Tea, sweat and whale poop: museum sniffs out history of London’s docks

A man standing behind a table covered in piles of bananas
Imported bananas being handled at the Royal Docks, in an undated photograph from the PLA archive. Photograph: PLA Collection

The smells of damp wood, sea air, tobacco and maybe just a soupçon of human sweat will waft through a gallery for an exhibition telling the hidden stories of what was once the world’s busiest port.

Details have been announced for a show that draws on the enormous, largely unknown archive of the Port of London authority (PLA).

Staged at the Museum of London Docklands, it will tell 200 years of stories that will range from seafaring phrases that have filtered into everyday English language use to the historical dependence of London’s docks on the sugar trade and slavery.

The curator, Claire Dobbin, also wants visitors to experience the smells workers would have inhaled day in, day out – as she herself has been doing.

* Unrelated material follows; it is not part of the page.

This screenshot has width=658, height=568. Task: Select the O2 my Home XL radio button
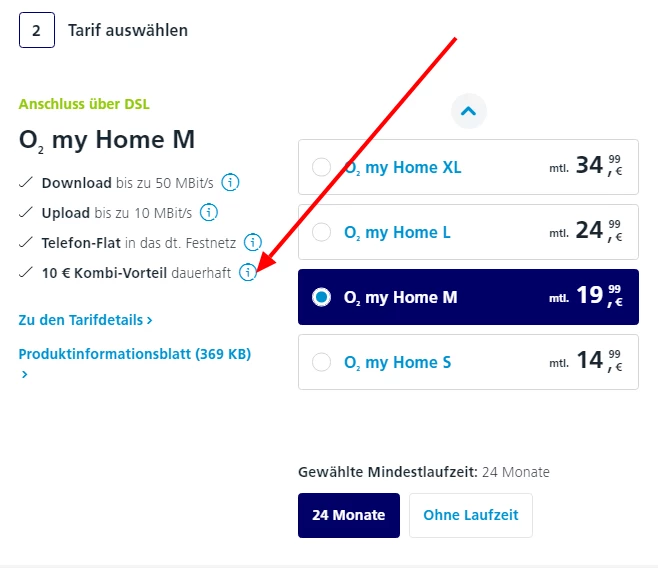click(x=322, y=167)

men hefting a long piece of wood
Damp wood and sweat … deal porters being trained at Surrey Docks. Photograph: PLA Collection

“My office smells very much like the docks because I’ve got all the samples here,” she said. “I’ve learned that you become accustomed to the smell of a room in about seven seconds. You adjust quite quickly. I don’t notice it until I go out and come back in and think, ‘oh, it smells like a warehouse in here.’”

The scents section at the show will evoke the docks themselves – wood, sea air, sweat – as well as a tea warehouse and the home of a dock worker: “The smell of a coat drying by the fire, the smell of tobacco,” said Dobbin. “Younger people don’t remember when so much of London smelled of tobacco.”

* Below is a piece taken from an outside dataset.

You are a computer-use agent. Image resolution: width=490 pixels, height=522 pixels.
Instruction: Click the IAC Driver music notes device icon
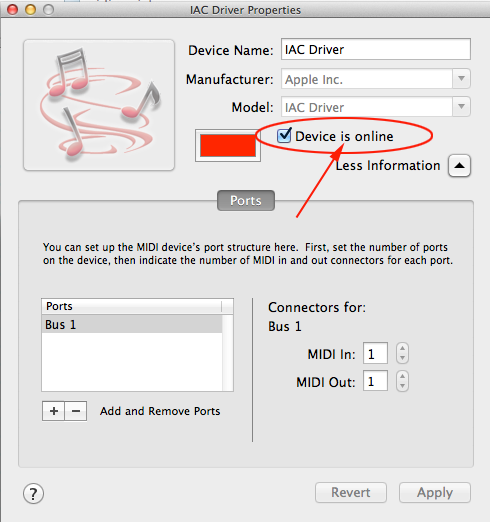(x=99, y=105)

The show is a partnership with the PLA, which has a remarkable archive on shelves about 1km long. It includes photos, objects, reels of film and oral testimonies. There are also about 50,000 plans and engineering drawings and 5,000 paintings and prints.

“Sizewise it is quite vast,” said Dobbin. “The problem has been where to start and then … at some point you need to stop. I think we have done more than scratch the surface and we have found lots of exciting stories to tell.”

Men sitting and standing on a ship in dock.
A group of Lascar seamen – sailors from southern or south-east Asia – at East India Dock, 1908. Photograph: PLA Collection

Objects going on display include sandals seized in the 1870s, which have hollowed out soles to smuggle opium, and a 1950s diver’s helmet and air pump used by someone clearing riverbeds.

One section will describe how seafaring and dockland words and phrases have filtered in to common usage. Examples include sling your hook, tie up loose ends, fathom something out, like the cut of someone’s jib and crack on – the crack being the cracking sound from when a sail is released for a boat to go faster.

diver's helmet
One of the objects on display, a diver’s helmet. Photograph: PLA Collection

The museum has for a number of years addressed the history of the transatlantic slave trade. Last year it removed the statue of Robert Milligan, a prominent British slave trader, which had “stood uncomfortably” outside the museum for a long time.

In the port of London show it will exhibit a document commemorating the unveiling of the statue to serve “as a reminder of the full truth behind the economic prosperity that made the building of West India Docks possible”.

London remains the UK’s busiest port and the exhibition will tell its story from the end of the 18th century to the creation of the London Gateway “mega port” at Thurrock in the Thames Estuary.

A jar with a handwritten label
The jar’s label reads “Dehydrated meat. Landed at New Fresh Wharf approx March 1944.” Photograph: Museum of London

Dobbin said it had been a thrill to go through the archive. “It has been a lot of fun and a real privilege to have access to such a meticulous and eclectic collection.”

One aim of the exhibition was to give “a behind-the-scenes view of things which, actually, many people don’t know much about.”

It will also include examples of the countless samples which were taken of goods coming in to London. One is a pot of dehydrated meat from the 1940s: “We haven’t opened it,” said Dobbin.

Another is a pot of ambergris, which was highly prized and used in perfumes. Dobbin explained: “It is essentially whale poop.”

Port City is at the Museum of London Docklands, 22 October-8 May.